Furthermore, all the people who help here anonymously or are using a pseudonym (which I dare say are more than 50%) are quite obviously not concerned about gathering reputation and do help out here as an end in itself. Also, all we require from re-users to fulfill the attribution requirement is typically that they link back here, or at least say that they got their content from Wikipedia – nobody even tries to enforce that they list all authors.
That being said, with your reworded Item 8 I now understand what you want and can relate to it, but don't support it since I find it of no importance, possibly even detrimental to getting good search results from search engines. Amalthea 15:54, 14 July 2009 (UTC)[reply]
You are correct that Attribution is not one of the 4 freedoms. However, most current free content licenses do provide Attribution, as a means to induce people to contribute to the free content ecosystem.
Some people pick up on that promise.
Feel free to suggest a new free content license for wikipedia which leaves out the attribution requirement. Some people might even cross-license their content, as they do and did with CC-BY-SA. I would respect other people's choice to use such a license, but I do hope that you equally respect my own choice not to do so.
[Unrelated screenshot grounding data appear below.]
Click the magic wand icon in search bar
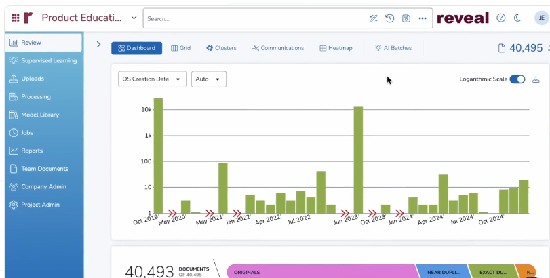Screen dimensions: 550x278 (x=373, y=18)
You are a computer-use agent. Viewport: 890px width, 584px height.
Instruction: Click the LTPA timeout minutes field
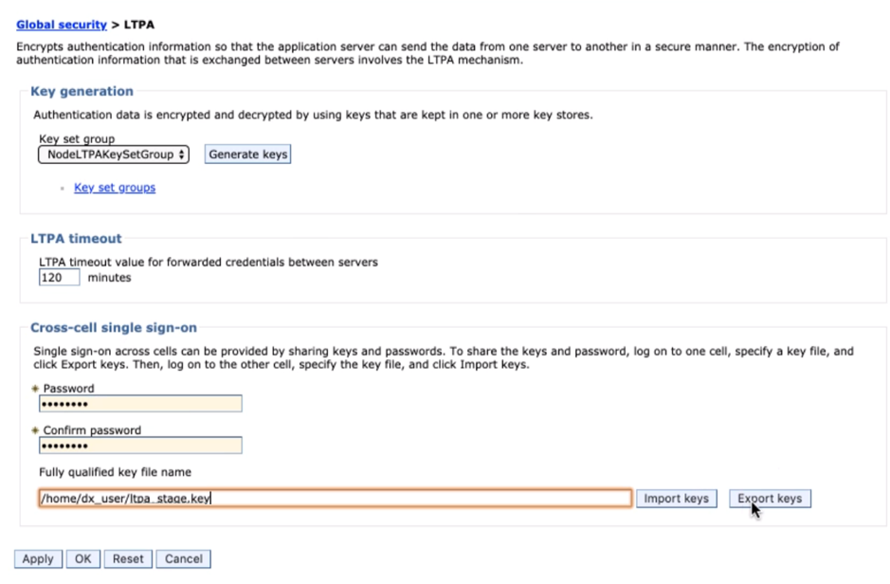[59, 278]
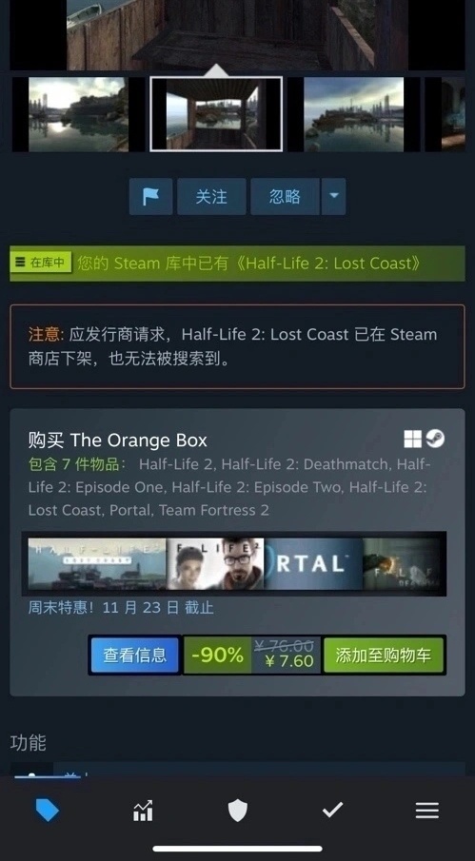Open the store tag tab icon
The image size is (475, 861).
coord(48,810)
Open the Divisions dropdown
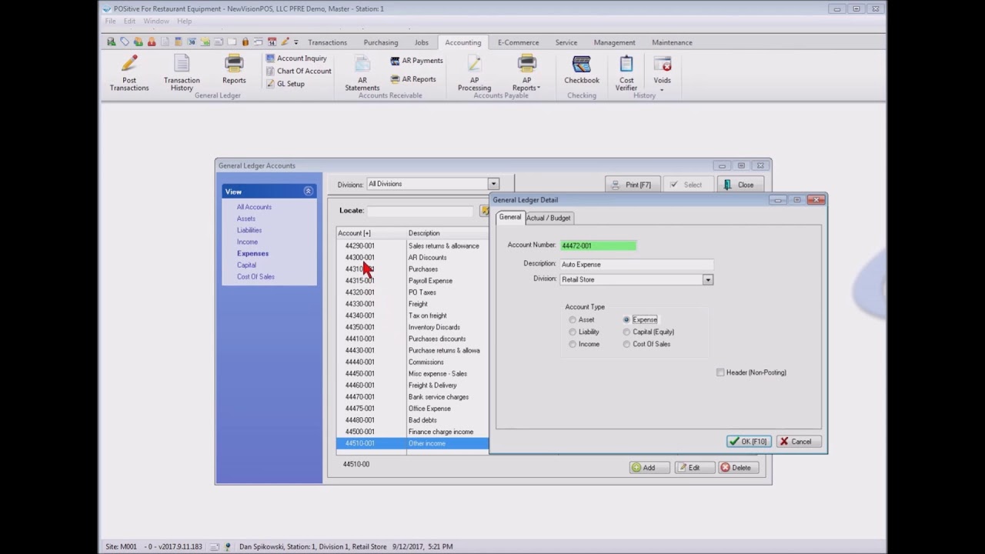 (493, 184)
Note that over time a number of people have learned some lessons, and switched to using real names (google for Snowspinner), or at least have connected a real name to their pseudonym (google for Eloquence or Mindspillage).
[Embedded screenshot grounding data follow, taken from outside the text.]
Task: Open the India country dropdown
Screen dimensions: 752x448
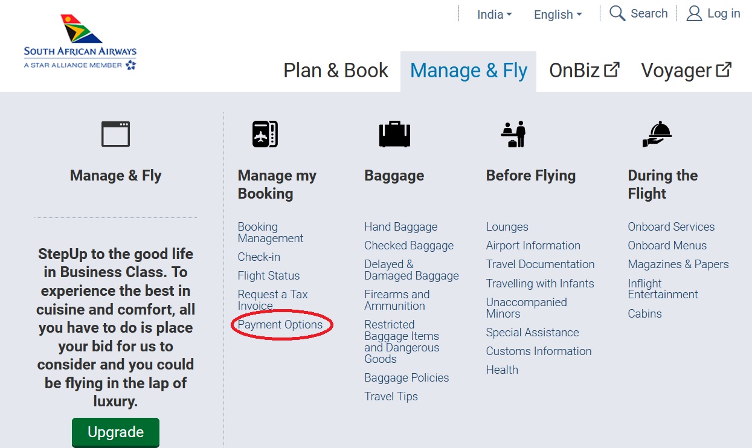Action: click(x=494, y=14)
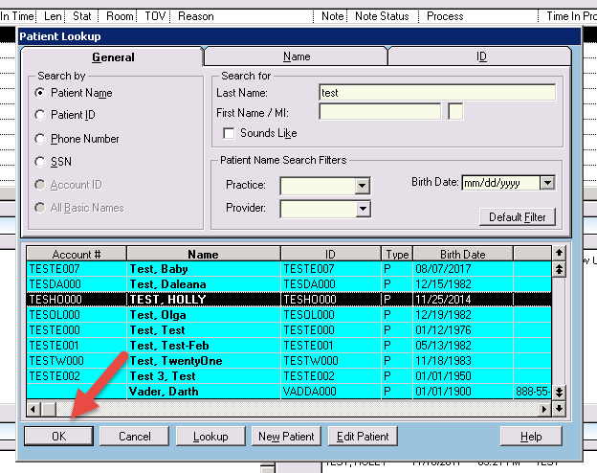Click the Lookup button
This screenshot has width=597, height=473.
tap(210, 437)
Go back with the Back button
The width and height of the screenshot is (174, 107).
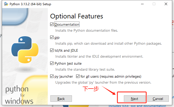click(x=61, y=99)
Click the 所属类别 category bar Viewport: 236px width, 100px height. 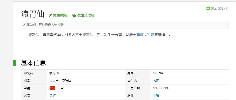click(x=125, y=25)
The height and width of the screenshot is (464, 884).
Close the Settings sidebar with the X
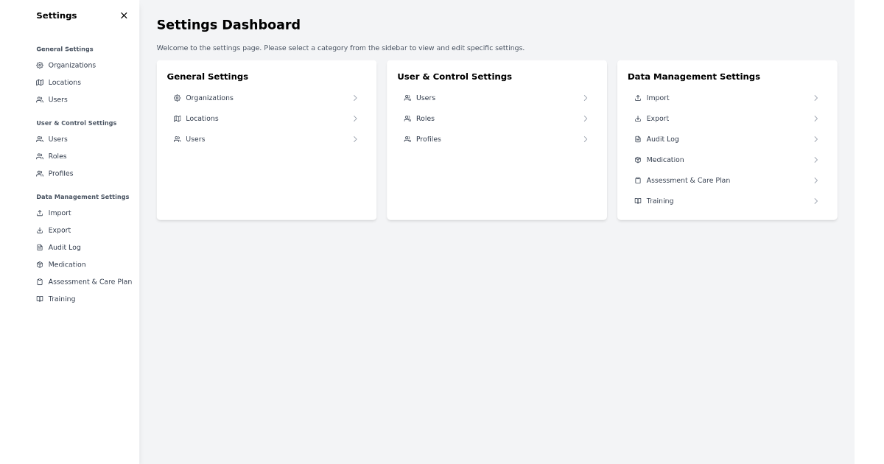pos(123,15)
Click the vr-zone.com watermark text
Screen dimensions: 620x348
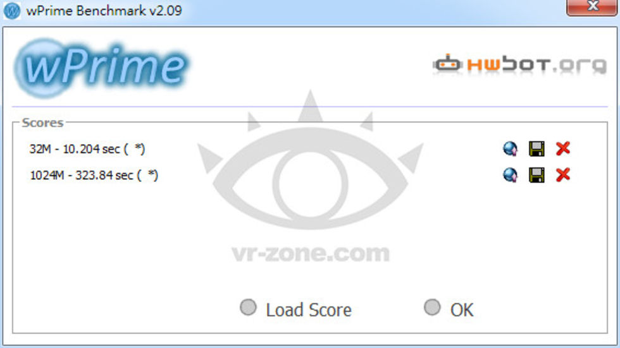click(311, 254)
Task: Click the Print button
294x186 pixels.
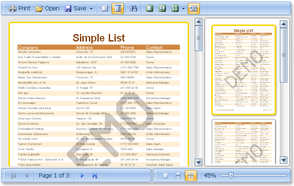Action: [20, 8]
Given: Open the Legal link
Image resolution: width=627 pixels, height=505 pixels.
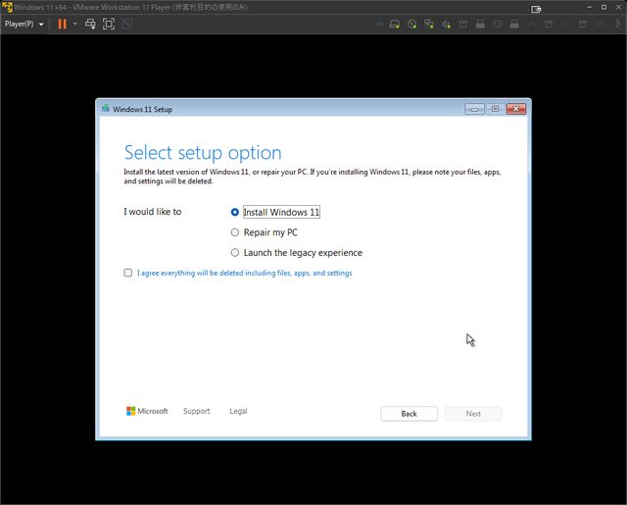Looking at the screenshot, I should tap(238, 412).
--Kim Bruning (talk) 16:46, 14 July 2009 (UTC)[reply]
What you are looking for though is a kind of reverse attribution: Not having a piece of work and through it getting to a list of who contributed, but having a contributor and finding out where he contributed. And seriously, that attribution is "a means to induce people to contribute to the free content ecosystem" is your opinion, nothing more, as is the supposed argument that people switch to real names because they learned any lesson (I assume you mean to imply that said lesson is a desire for reputation). I understand your desire for reputation, as I said, but highly doubt your assumptions and conclusions. Amalthea 17:30, 14 July 2009 (UTC)[reply]
Hmmm, now we're getting to philosophy. Have you read anything by Alvin Toffler or Corey Doctorow? In the mean time, why do you think we have attribution? --Kim Bruning (talk) 17:32, 14 July 2009 (UTC)[reply]
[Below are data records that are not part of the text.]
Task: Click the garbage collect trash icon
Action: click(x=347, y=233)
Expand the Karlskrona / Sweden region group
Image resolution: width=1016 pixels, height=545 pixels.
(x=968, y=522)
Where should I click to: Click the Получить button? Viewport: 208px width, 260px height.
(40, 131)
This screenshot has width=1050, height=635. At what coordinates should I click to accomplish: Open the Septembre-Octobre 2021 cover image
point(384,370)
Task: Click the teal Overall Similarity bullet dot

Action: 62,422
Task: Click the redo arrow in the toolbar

I do not know why. I'm certain you can find the discussions that lead to the GFDL in the old Nupedia mailing lists, or by asking one of the veterans, or Jimbo. If I had to guess, I would say that GFDL was chosen quite pragmatically because it was a successful and established copyleft license that was there, and fulfilled all other requirements. Creative Commons didn't exist at the time (or at least hadn't developed their licenses yet), so something like CC-SA was not an option.
Wikipedia's purpose is to build an encyclopaedia. The page history helps with its approach. Its main purpose is not the glorification of the contributors. Amalthea 19:52, 14 July 2009 (UTC)[reply]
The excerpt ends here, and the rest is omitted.